*Action item*: Every line below between the line holding "Task: Click the left purple sketch point" and the line holding "You are a computer-use agent. Image", inclusive, should be repeated exactly, and all other lines omitted.

*Data to process*:
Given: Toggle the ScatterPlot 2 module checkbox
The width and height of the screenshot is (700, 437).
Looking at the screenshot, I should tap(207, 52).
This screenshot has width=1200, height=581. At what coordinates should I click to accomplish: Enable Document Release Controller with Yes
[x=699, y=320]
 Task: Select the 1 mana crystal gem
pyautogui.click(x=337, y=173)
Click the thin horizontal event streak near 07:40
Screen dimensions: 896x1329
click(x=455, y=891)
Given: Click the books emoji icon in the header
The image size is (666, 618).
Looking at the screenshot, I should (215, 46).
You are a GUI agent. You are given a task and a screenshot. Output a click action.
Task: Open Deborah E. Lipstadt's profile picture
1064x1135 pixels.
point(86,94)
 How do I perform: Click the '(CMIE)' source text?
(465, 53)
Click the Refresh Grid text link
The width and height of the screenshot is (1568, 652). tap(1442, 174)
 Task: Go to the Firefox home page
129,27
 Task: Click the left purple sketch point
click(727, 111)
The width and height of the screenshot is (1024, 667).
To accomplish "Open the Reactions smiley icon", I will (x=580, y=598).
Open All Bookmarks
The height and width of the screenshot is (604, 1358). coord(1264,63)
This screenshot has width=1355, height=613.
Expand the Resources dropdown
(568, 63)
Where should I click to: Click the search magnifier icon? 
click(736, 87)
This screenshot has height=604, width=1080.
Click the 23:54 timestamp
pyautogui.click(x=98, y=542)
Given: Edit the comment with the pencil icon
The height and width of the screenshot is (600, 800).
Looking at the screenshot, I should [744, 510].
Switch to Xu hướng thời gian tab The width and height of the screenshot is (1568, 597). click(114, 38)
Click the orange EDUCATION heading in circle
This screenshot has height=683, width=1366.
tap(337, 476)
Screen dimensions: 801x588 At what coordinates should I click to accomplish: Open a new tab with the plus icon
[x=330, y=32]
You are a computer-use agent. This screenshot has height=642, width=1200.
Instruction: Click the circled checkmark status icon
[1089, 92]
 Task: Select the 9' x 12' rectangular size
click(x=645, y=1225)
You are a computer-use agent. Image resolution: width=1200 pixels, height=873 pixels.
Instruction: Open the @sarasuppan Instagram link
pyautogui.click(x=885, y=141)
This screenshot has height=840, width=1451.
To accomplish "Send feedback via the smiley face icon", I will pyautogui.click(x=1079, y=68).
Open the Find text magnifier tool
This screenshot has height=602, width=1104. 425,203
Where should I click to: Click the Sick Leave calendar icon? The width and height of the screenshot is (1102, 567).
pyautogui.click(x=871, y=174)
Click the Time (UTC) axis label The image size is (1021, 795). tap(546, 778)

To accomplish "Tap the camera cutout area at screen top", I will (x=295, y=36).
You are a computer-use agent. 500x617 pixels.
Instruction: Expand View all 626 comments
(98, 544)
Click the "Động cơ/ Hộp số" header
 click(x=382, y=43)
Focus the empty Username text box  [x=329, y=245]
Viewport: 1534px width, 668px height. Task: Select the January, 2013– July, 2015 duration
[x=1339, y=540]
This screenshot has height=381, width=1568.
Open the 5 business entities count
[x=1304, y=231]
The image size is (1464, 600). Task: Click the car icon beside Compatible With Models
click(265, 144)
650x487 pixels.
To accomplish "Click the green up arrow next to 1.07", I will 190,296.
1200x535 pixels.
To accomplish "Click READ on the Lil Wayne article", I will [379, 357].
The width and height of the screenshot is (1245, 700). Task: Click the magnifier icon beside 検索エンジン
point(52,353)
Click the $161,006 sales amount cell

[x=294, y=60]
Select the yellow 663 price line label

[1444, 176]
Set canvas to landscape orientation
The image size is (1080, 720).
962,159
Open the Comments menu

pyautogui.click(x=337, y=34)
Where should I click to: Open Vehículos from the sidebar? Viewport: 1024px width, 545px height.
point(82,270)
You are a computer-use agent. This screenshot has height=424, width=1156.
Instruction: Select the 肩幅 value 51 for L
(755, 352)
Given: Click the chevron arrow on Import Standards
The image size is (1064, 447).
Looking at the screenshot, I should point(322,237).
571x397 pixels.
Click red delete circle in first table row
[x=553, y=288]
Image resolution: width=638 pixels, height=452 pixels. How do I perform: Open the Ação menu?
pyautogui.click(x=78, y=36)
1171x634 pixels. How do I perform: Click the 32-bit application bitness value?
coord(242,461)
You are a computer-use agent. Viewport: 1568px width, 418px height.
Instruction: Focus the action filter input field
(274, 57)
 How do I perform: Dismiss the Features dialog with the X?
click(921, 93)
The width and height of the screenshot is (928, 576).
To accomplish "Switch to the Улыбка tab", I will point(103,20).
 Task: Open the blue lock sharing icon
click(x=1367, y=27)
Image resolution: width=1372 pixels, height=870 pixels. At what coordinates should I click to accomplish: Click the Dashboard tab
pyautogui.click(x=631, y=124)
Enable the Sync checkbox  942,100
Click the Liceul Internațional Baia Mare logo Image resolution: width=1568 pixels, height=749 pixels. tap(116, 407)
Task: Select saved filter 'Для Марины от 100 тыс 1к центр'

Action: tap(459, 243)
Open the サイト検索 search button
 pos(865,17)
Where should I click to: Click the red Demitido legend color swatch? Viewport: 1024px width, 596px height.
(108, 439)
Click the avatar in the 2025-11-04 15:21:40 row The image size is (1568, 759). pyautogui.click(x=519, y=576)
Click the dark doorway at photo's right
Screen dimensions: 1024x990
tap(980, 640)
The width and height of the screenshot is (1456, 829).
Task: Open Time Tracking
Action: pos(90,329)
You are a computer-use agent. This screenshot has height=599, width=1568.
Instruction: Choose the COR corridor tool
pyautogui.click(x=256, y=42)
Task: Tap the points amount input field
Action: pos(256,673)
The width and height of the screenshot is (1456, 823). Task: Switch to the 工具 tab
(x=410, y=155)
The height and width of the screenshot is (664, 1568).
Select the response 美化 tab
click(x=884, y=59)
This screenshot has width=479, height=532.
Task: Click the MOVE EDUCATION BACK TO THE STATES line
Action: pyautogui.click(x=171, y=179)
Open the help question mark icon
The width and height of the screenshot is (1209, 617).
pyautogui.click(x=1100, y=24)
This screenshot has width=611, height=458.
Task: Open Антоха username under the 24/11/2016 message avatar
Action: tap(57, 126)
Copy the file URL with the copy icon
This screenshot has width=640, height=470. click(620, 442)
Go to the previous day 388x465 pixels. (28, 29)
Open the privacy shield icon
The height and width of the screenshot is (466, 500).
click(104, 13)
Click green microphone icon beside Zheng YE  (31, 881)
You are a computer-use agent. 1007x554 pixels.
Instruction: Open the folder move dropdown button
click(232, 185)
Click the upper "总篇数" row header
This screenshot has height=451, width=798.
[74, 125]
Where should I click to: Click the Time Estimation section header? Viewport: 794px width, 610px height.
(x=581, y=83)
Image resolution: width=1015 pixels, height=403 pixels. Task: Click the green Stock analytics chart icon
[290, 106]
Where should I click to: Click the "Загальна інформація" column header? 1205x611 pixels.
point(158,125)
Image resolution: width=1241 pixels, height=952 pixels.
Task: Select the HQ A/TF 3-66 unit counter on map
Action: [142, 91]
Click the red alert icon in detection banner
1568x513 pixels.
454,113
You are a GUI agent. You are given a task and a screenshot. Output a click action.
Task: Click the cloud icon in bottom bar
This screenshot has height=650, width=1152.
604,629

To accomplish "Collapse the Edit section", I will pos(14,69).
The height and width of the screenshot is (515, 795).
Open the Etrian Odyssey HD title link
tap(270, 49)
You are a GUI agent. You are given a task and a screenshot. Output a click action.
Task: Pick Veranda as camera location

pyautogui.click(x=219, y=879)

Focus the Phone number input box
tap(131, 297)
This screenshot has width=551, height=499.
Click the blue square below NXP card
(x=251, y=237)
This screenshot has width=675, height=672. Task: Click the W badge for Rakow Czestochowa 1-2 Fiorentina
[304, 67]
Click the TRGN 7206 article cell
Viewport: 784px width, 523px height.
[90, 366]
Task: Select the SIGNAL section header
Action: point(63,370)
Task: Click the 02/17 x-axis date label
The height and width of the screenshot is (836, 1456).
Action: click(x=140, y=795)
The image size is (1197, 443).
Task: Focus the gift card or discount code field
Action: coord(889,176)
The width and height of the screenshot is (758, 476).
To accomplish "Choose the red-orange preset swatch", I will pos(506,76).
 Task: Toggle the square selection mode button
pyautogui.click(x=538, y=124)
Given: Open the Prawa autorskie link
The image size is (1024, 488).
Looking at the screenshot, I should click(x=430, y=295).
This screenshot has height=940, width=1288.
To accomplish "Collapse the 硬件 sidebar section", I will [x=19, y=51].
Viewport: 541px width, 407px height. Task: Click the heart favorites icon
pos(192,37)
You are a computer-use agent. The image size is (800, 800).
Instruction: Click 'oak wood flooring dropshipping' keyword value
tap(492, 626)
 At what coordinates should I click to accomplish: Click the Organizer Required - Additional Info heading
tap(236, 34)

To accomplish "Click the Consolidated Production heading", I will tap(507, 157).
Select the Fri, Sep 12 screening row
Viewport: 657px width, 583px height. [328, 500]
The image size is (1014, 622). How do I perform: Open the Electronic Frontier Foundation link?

*Response to the exercise*:
 Task: Click the left purple sketch point
click(727, 111)
The width and height of the screenshot is (1024, 667).
To accomplish "Open the Reactions smiley icon", I will (x=580, y=598).
Open All Bookmarks
The height and width of the screenshot is (604, 1358). coord(1264,63)
This screenshot has width=1355, height=613.
Expand the Resources dropdown
(568, 63)
Where should I click to: Click the search magnifier icon? 
click(736, 87)
This screenshot has height=604, width=1080.
Click the 23:54 timestamp
pyautogui.click(x=98, y=542)
Given: Edit the comment with the pencil icon
The height and width of the screenshot is (600, 800).
Looking at the screenshot, I should [744, 510].
Switch to Xu hướng thời gian tab The width and height of the screenshot is (1568, 597). click(114, 38)
Click the orange EDUCATION heading in circle
This screenshot has height=683, width=1366.
tap(337, 476)
Screen dimensions: 801x588 At what coordinates should I click to accomplish: Open a new tab with the plus icon
[x=330, y=32]
You are a computer-use agent. This screenshot has height=642, width=1200.
Instruction: Click the circled checkmark status icon
[1089, 92]
 Task: Select the 9' x 12' rectangular size
click(x=645, y=1225)
You are a computer-use agent. Image resolution: width=1200 pixels, height=873 pixels.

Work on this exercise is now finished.